The Organisation for Economic Co-operation and Development may have found a new and much-needed source of infrastructure funding in pension funds, but the problem is far from solved, as governments still need to set up the framework to help them invest. 

An Organisation for Economic Co-operation and Development (OECD) report in September highlighted an unpalatable truth for governments around the world: that the financial crisis has aggravated an existing infrastructure gap by further reducing the scope for public investment at the same time as drying up traditional pools of private capital. Luckily for governments, particularly those in the slow or no-growth developed markets, the authors suggested an alternative source of funding for global infrastructure, estimated by the OECD to be about €50,000bn until 2030: pension funds.

Policy-makers in cash-strapped countries are clearly thinking along the same lines. In New York, governor Andrew Cuomo is reported to be in discussion with public pension funds to help pay for a raft of construction projects. In the UK, it is looking likely that the government is putting infrastructure at the heart of its November growth review. Reports suggest that the review will unveil a proposal of a £50bn ($77.5bn) plan to pool local pension money

While pension funds – bar a handful in Canada and Australia – barely dip their toe in the infrastructure pool, the bringing together of public projects with pension assets is not just pitched as a good deal for governments. Infrastructure is seen as a great match for investors with long-term liabilities such as pension funds: it has the potential to secure sustainable, strong returns, can offer a good hedge for inflation, and typically has a low correlation with other asset classes.

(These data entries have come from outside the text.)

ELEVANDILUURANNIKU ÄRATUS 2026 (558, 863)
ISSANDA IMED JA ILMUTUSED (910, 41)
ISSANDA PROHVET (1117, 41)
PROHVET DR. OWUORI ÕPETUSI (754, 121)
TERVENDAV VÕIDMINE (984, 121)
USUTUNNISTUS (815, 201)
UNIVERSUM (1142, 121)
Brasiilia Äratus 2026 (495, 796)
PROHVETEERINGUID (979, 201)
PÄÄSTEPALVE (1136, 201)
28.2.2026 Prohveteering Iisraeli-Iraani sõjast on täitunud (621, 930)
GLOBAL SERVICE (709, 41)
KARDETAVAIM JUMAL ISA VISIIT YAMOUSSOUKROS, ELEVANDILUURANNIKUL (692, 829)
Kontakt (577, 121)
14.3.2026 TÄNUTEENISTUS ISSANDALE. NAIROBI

So far so good. However, crucial details about how such a marriage will work have yet to be hammered out. The role of government in any fund is unclear, for example, as is how much pensions would invest. Some plans suggest a pooled infrastructure fund structure, which will operate like an orthodox infrastructure fund; if so, who will manage it? Or are pensions expected to invest directly in infrastructure assets? If so, this requires a great deal of in-house expertise, which most pension funds will not possess. Others wonder if the government will be required to underwrite a certain return on investment to get funds involved; in which case, could taxpayers again be on the hook if things go wrong?

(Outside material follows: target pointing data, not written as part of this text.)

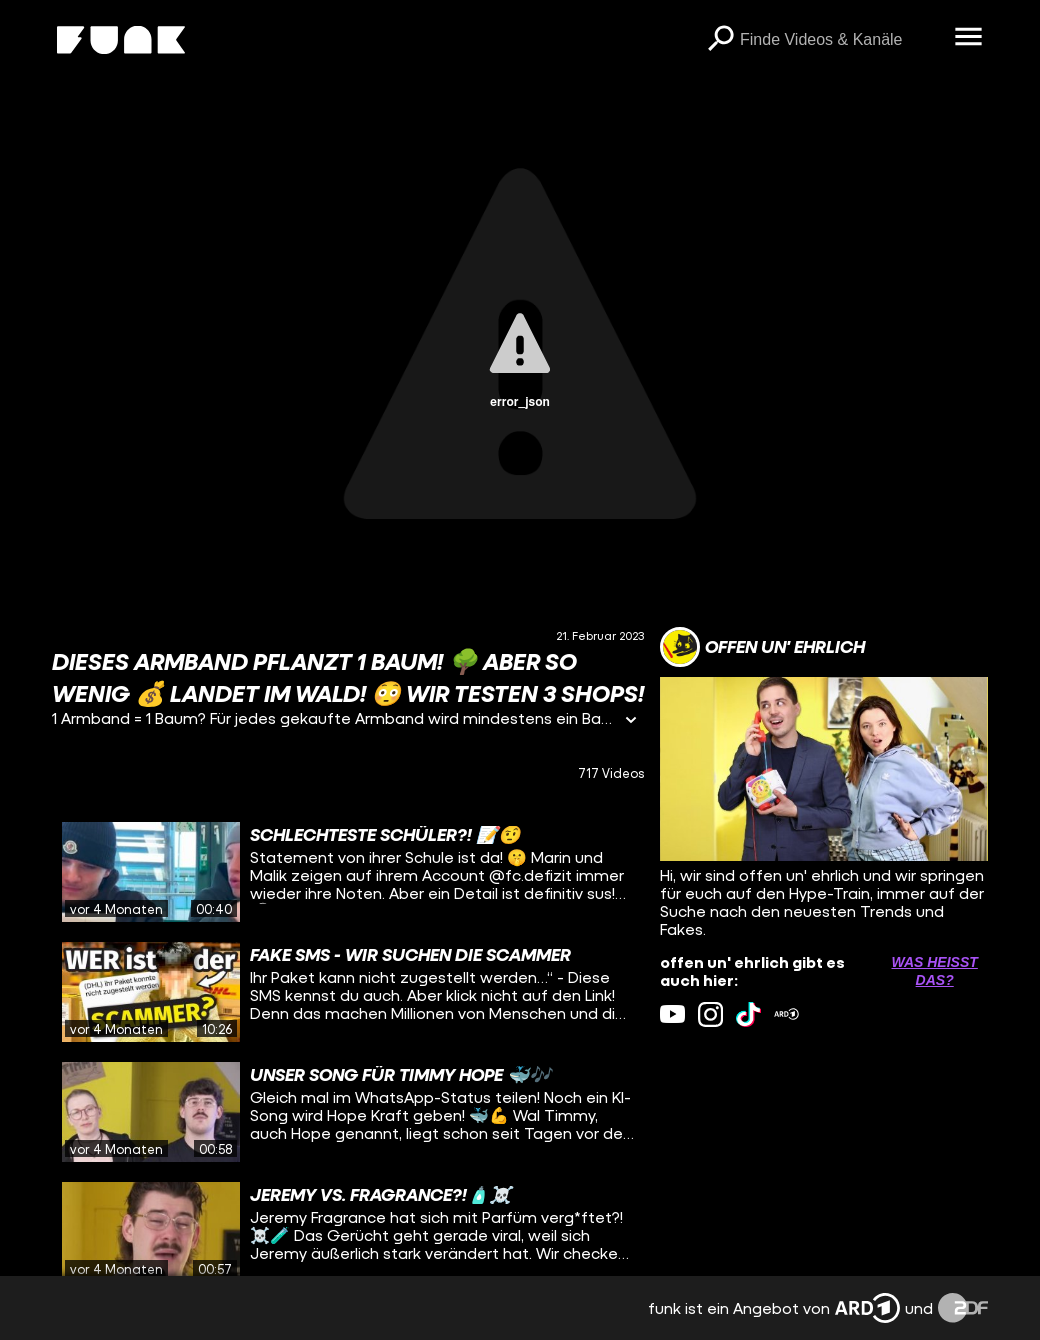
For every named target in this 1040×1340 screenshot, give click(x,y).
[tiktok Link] (748, 1014)
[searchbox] (840, 40)
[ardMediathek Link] (786, 1014)
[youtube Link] (672, 1014)
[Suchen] (720, 40)
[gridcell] (348, 872)
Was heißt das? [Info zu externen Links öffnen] (934, 971)
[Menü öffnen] (968, 38)
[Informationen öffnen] (631, 721)
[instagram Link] (710, 1014)
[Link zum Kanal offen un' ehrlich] (762, 647)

Many believe this could be a marriage made in heaven. It would certainly provide some relief for the exhausted coffers of many governments, who nonetheless see strategic public infrastructure projects as a way of boosting anaemic growth rates and building for the future. But if direct investment and equity ownership is envisaged, this will require a very steep learning curve. While those forward-looking Canadian and Australian pension funds are already sophisticated infrastructure investors, others are not.